LONDON (Reuters) - British consumers are their gloomiest in more than five years, business sentiment is its weakest since the 2016 Brexit referendum and car output has tumbled this year, according to three surveys that paint an ominous picture for 2019.
Brexit worries weighed on consumer and business morale, according to the surveys, while car production is falling at its fastest rate since Britain was last in recession in 2009.
GfK’s monthly consumer sentiment index edged down to -14 in December from -13, its lowest since July 2013 although it was in line with economists’ expectations in a Reuters poll.
While consumers felt better about their personal finances over the past year and were more willing to make major purchases, their expectations for the economy over the next 12 months tumbled to its lowest since December 2011.
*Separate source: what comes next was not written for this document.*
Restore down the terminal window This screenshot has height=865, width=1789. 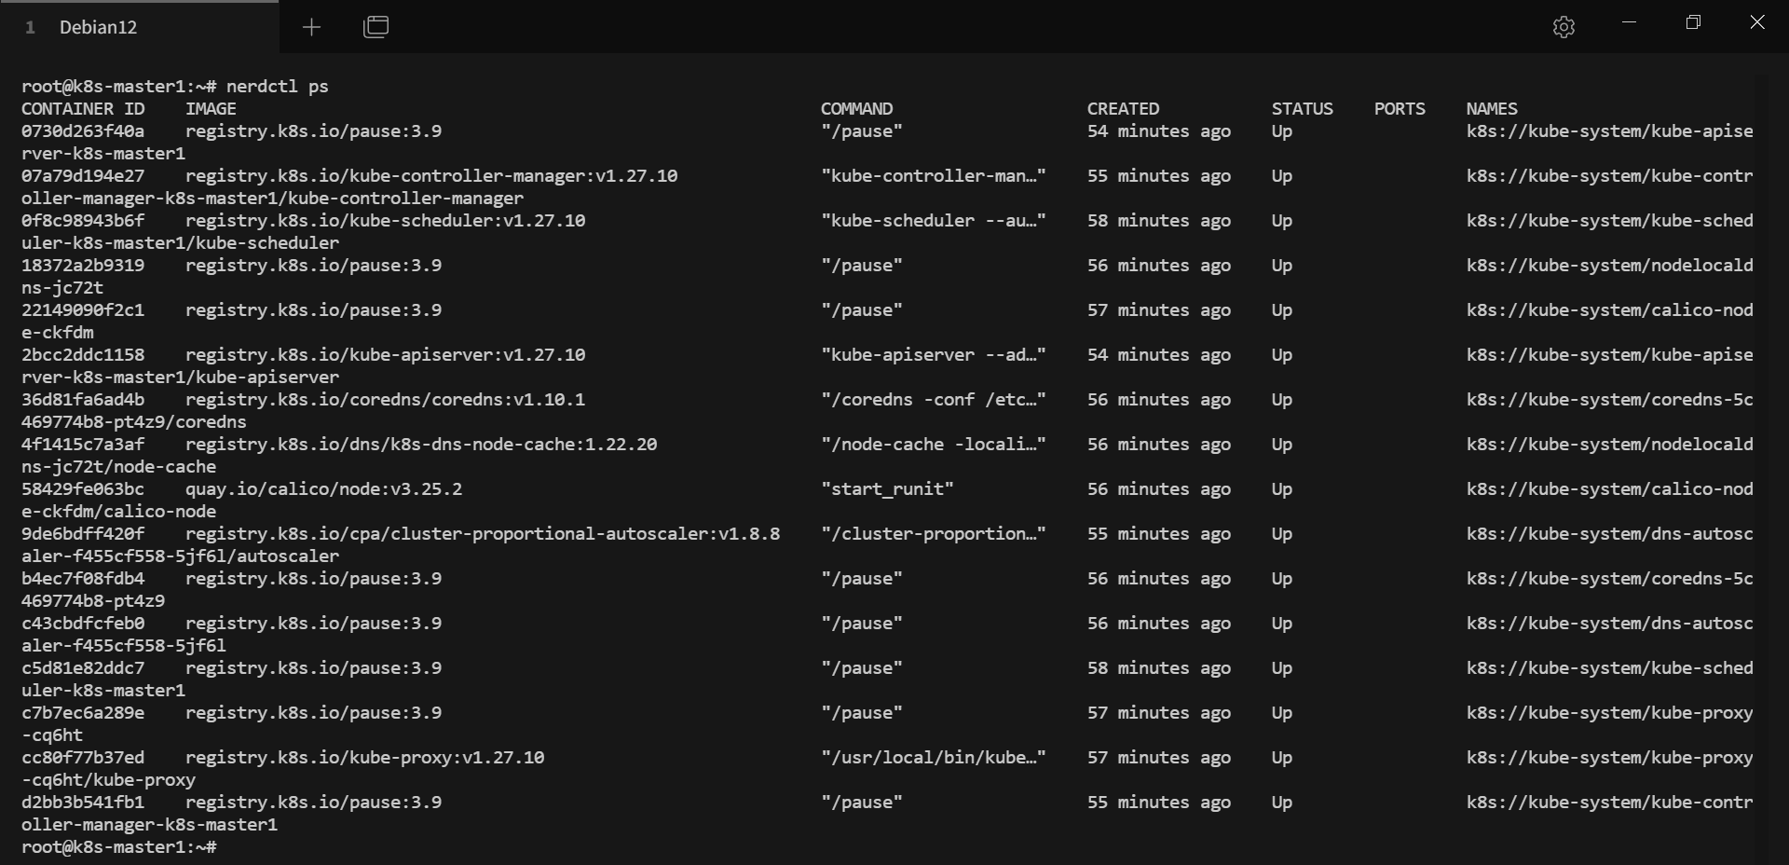[1693, 22]
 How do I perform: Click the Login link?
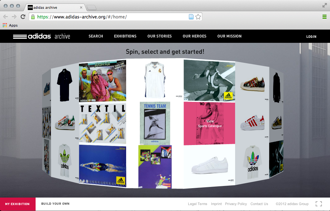click(x=311, y=37)
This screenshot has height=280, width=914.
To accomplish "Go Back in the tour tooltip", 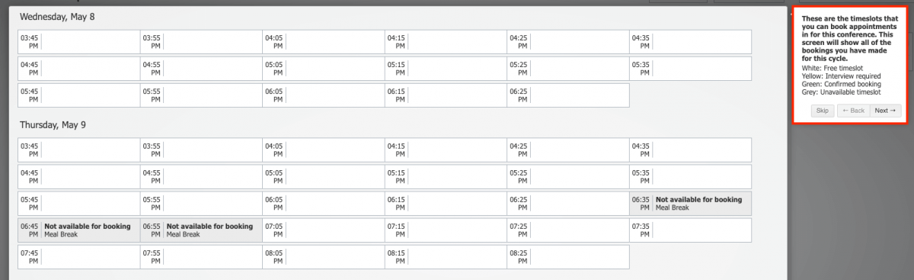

“In the face of ever-rising costs, and the threat of higher inflation combined with uncertainty around the outcome of the Brexit negotiations, it’s no surprise that consumers are in a chilly mood of despondency,” GfK executive Joe Staton said.
With less than 100 days until Britain is due to leave the European Union, Prime Minister Theresa May has yet to win the support of much of her Conservative Party for the deal she struck last month with other EU leaders.
Without a deal Britain risks major economic disruption when it leaves the bloc.
On Thursday, Bank of England officials trimmed their forecast for quarterly economic growth in the last three months of 2018 to 0.2 percent from 0.3 percent and said the picture in early 2019 was likely to be similar.
Lloyds Bank said on Friday its monthly survey of business sentiment sank to its lowest since just after the referendum decision in June 2016 to leave the EU.
Similar to consumers, businesses were more downbeat about the outlook for the economy than their own financial situation.
“The expected slowdown in economic growth in Q4 could well be extended into early 2019, but there is potential for a rebound in sentiment should there be some respite in uncertainties that firms currently face,” Lloyds economist Hann-Ju Ho said.
A big slump in car production last month — linked to weaker growth in export markets as well as Brexit worries — is almost certain to weigh on fourth-quarter economic growth figures.
The number of cars produced in Britain in November fell 19.6 percent from a year earlier to 129,030, the Society of Motor Manufacturers and Traders (SMMT) said.
This was the biggest year-on-year drop in nine months, and production for the year to date is down 8.2 percent at 1.44 million cars, the biggest such decline since Britain’s last recession in 2009.
“Output (was) seriously impacted by falling business and consumer confidence in the UK allied to weakening export markets,” SMMT chief executive Mike Hawes said. “If the country falls off a cliff-edge next March the consequences would be devastating.”